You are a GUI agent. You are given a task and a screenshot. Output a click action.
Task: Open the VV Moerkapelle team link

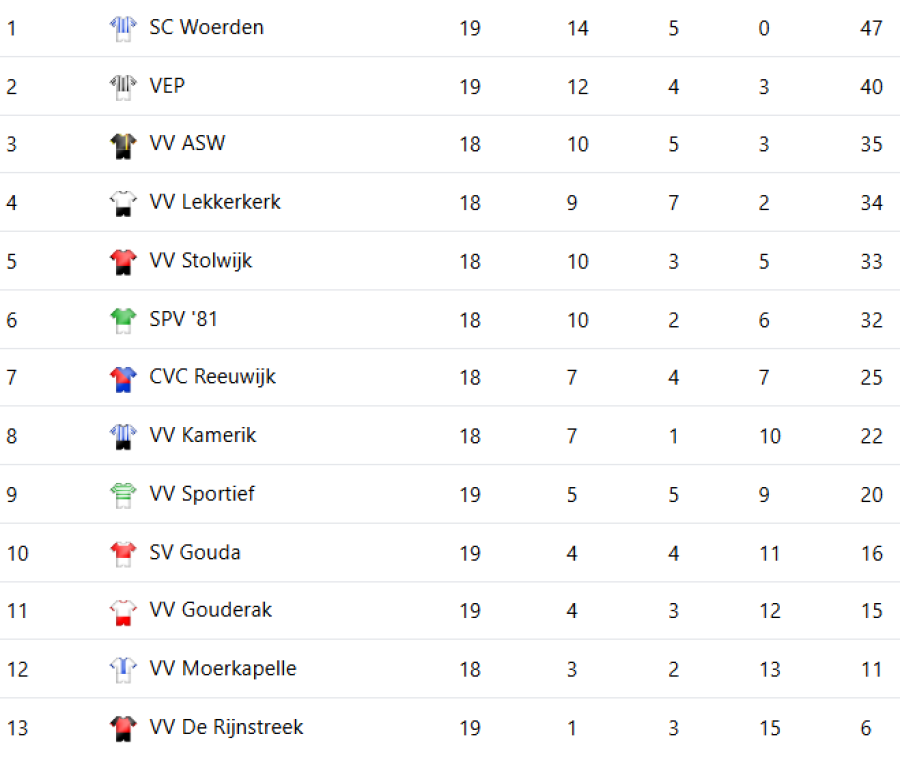point(223,669)
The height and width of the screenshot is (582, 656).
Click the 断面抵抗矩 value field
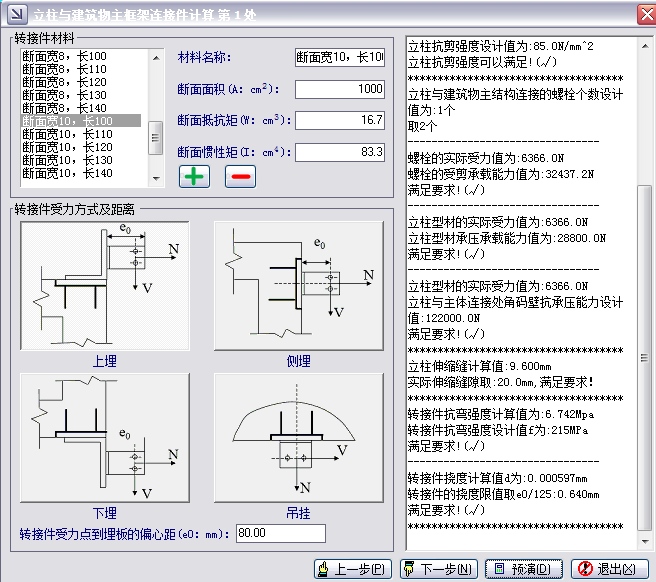[339, 120]
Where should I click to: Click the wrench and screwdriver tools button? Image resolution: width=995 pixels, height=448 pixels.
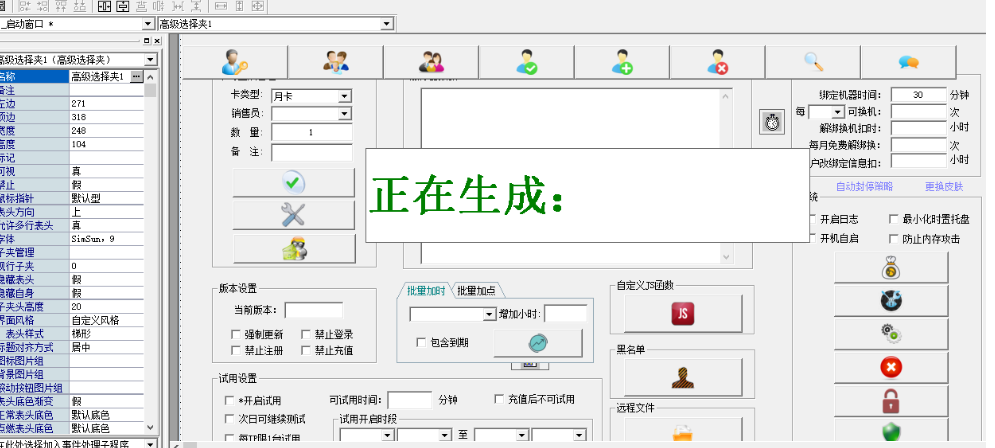293,214
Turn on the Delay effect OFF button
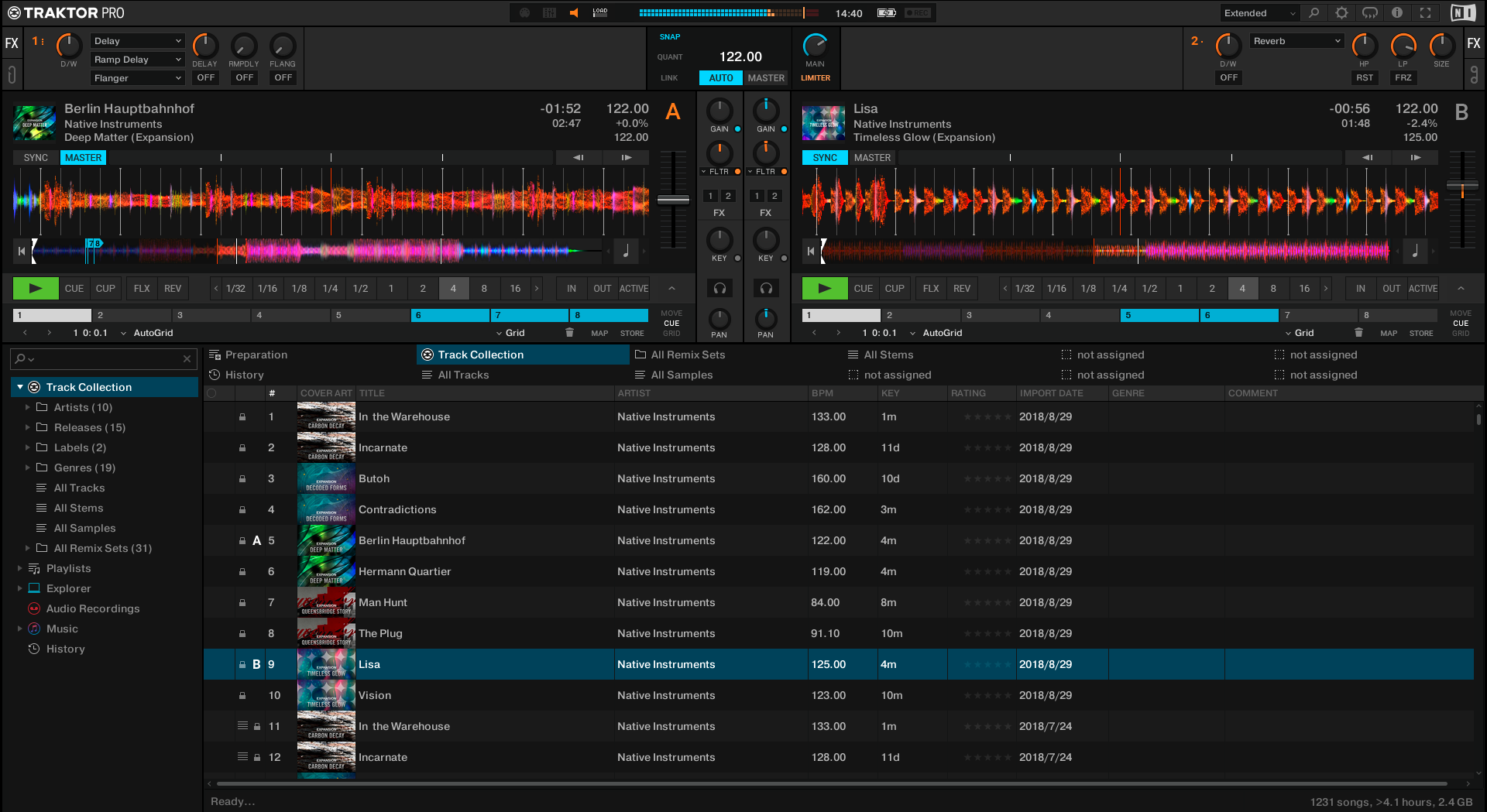1487x812 pixels. pos(205,77)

====

» **EXERCISE TASK**: Count the lines in the items above that contain the string "width", and reply with the number alone.

» **REPLY TO THE EXERCISE**: 2